Stored items:
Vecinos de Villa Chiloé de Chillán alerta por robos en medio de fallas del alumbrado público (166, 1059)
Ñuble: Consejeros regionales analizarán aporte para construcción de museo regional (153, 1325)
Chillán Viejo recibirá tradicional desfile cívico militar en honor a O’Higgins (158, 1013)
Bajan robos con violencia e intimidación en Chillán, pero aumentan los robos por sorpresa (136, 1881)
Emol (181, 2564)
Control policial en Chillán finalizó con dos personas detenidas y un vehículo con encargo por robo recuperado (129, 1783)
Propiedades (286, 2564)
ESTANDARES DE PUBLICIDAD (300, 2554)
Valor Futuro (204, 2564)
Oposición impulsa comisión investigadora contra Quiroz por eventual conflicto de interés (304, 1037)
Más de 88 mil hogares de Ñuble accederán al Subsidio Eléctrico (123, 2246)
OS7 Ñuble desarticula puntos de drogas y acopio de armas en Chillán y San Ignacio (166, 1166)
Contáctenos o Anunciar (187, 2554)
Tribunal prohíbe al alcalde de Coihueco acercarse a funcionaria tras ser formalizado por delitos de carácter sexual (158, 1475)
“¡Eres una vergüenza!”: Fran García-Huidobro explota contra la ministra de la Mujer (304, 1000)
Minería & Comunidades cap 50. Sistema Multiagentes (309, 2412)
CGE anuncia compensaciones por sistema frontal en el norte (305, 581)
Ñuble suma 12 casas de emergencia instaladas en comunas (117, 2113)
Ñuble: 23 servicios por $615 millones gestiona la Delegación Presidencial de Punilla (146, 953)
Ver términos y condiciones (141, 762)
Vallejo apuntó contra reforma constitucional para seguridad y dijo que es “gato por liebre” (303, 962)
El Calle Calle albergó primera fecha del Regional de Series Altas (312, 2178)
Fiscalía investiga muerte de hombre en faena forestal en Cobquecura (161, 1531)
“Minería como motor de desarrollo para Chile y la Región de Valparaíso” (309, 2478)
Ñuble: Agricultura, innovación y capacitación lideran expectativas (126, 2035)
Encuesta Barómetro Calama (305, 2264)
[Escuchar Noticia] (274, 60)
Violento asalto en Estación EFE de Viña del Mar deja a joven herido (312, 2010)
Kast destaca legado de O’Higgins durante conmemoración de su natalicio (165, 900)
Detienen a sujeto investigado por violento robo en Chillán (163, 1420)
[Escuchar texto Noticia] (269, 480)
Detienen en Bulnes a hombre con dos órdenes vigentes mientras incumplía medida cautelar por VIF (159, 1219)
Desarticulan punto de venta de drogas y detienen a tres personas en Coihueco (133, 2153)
---
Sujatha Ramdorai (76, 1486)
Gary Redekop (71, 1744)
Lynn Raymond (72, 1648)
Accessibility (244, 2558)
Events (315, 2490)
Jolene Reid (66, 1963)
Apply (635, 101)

_Problem statement_. Copy the lines above exactly, beginning at the line that has "Tribunal prohíbe al" and stopping after the line that has "[Escuchar Noticia] (274, 60)", and omit the rest.

_Completed exercise_.
Tribunal prohíbe al alcalde de Coihueco acercarse a funcionaria tras ser formalizado por delitos de carácter sexual (158, 1475)
“¡Eres una vergüenza!”: Fran García-Huidobro explota contra la ministra de la Mujer (304, 1000)
Minería & Comunidades cap 50. Sistema Multiagentes (309, 2412)
CGE anuncia compensaciones por sistema frontal en el norte (305, 581)
Ñuble suma 12 casas de emergencia instaladas en comunas (117, 2113)
Ñuble: 23 servicios por $615 millones gestiona la Delegación Presidencial de Punilla (146, 953)
Ver términos y condiciones (141, 762)
Vallejo apuntó contra reforma constitucional para seguridad y dijo que es “gato por liebre” (303, 962)
El Calle Calle albergó primera fecha del Regional de Series Altas (312, 2178)
Fiscalía investiga muerte de hombre en faena forestal en Cobquecura (161, 1531)
“Minería como motor de desarrollo para Chile y la Región de Valparaíso” (309, 2478)
Ñuble: Agricultura, innovación y capacitación lideran expectativas (126, 2035)
Encuesta Barómetro Calama (305, 2264)
[Escuchar Noticia] (274, 60)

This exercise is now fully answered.